- Problem description
Exactly the lines from the opening of the records through the line containing "Given: Click the 10.90% EBITDA margin cell" should be copied, with both included.

- Given data
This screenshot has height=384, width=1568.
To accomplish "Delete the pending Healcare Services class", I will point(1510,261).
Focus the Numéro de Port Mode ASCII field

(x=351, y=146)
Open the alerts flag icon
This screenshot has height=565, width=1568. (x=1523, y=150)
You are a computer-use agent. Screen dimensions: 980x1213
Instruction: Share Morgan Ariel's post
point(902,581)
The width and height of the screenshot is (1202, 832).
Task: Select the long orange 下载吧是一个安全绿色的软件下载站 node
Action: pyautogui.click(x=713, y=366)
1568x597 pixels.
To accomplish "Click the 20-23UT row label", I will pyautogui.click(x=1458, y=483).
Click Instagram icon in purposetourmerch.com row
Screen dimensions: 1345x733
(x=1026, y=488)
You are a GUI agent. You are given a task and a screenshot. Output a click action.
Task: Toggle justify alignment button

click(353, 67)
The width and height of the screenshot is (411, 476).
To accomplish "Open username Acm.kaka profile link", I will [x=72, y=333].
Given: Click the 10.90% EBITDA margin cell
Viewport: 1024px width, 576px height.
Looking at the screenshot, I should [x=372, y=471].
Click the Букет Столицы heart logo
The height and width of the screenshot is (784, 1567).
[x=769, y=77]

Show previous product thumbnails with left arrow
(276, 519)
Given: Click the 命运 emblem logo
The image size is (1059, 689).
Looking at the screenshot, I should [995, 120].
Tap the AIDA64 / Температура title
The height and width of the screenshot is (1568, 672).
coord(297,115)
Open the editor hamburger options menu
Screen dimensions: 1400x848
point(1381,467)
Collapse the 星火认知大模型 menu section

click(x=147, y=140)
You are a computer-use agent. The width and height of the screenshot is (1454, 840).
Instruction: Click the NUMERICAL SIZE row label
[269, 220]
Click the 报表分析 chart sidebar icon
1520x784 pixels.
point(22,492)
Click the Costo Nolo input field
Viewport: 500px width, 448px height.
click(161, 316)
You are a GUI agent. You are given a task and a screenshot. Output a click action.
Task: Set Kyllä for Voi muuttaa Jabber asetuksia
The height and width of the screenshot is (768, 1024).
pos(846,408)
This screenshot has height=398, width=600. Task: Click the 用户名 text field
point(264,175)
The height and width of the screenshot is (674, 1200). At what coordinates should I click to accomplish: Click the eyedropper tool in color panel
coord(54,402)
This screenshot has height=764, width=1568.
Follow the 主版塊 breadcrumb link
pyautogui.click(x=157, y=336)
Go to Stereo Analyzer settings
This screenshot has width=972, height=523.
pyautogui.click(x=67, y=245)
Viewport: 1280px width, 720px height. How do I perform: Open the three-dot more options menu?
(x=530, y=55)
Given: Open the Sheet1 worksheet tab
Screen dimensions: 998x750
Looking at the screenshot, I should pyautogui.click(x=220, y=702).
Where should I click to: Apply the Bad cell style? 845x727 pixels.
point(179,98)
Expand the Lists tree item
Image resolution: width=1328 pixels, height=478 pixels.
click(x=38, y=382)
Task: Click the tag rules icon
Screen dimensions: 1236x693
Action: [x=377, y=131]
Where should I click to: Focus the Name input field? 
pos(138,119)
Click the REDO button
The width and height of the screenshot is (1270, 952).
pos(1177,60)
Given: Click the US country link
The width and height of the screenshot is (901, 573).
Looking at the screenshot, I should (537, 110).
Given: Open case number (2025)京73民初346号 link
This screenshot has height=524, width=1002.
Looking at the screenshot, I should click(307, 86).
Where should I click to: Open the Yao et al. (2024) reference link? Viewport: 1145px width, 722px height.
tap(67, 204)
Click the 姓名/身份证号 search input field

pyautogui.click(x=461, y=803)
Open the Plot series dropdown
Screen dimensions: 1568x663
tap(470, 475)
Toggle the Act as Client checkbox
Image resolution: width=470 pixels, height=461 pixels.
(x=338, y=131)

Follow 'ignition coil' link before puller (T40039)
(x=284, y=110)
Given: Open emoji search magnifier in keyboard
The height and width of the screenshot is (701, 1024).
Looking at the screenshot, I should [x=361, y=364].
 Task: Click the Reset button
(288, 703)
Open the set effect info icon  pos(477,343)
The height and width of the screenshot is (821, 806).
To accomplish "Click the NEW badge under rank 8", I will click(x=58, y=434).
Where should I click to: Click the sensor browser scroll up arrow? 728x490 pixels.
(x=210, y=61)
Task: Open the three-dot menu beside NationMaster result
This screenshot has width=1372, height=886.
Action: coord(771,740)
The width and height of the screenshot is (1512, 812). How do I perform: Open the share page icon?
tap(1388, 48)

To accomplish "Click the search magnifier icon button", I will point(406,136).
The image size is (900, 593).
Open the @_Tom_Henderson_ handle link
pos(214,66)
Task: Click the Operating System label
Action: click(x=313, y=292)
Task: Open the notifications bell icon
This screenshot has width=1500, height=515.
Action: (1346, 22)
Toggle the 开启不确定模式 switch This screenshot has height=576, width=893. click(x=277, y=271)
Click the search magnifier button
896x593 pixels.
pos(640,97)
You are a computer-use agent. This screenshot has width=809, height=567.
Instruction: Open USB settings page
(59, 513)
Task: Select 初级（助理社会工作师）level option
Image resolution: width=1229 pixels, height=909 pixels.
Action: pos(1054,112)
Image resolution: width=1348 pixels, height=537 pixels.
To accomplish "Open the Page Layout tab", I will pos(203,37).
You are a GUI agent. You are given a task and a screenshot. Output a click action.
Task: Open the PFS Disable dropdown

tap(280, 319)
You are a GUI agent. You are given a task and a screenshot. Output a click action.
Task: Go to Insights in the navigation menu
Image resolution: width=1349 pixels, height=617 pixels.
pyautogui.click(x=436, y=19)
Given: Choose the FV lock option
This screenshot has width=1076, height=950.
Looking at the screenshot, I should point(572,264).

- Answer space
This screenshot has height=384, width=1568.
To accomplish "Delete the pending Healcare Services class", I will point(1510,261).
Focus the Numéro de Port Mode ASCII field

(x=351, y=146)
Open the alerts flag icon
This screenshot has height=565, width=1568. (x=1523, y=150)
You are a computer-use agent. Screen dimensions: 980x1213
Instruction: Share Morgan Ariel's post
point(902,581)
The width and height of the screenshot is (1202, 832).
Task: Select the long orange 下载吧是一个安全绿色的软件下载站 node
Action: pyautogui.click(x=713, y=366)
1568x597 pixels.
To accomplish "Click the 20-23UT row label", I will pyautogui.click(x=1458, y=483).
Click Instagram icon in purposetourmerch.com row
Screen dimensions: 1345x733
(x=1026, y=488)
You are a GUI agent. You are given a task and a screenshot. Output a click action.
Task: Toggle justify alignment button

click(353, 67)
The width and height of the screenshot is (411, 476).
To accomplish "Open username Acm.kaka profile link", I will [x=72, y=333].
Given: Click the 10.90% EBITDA margin cell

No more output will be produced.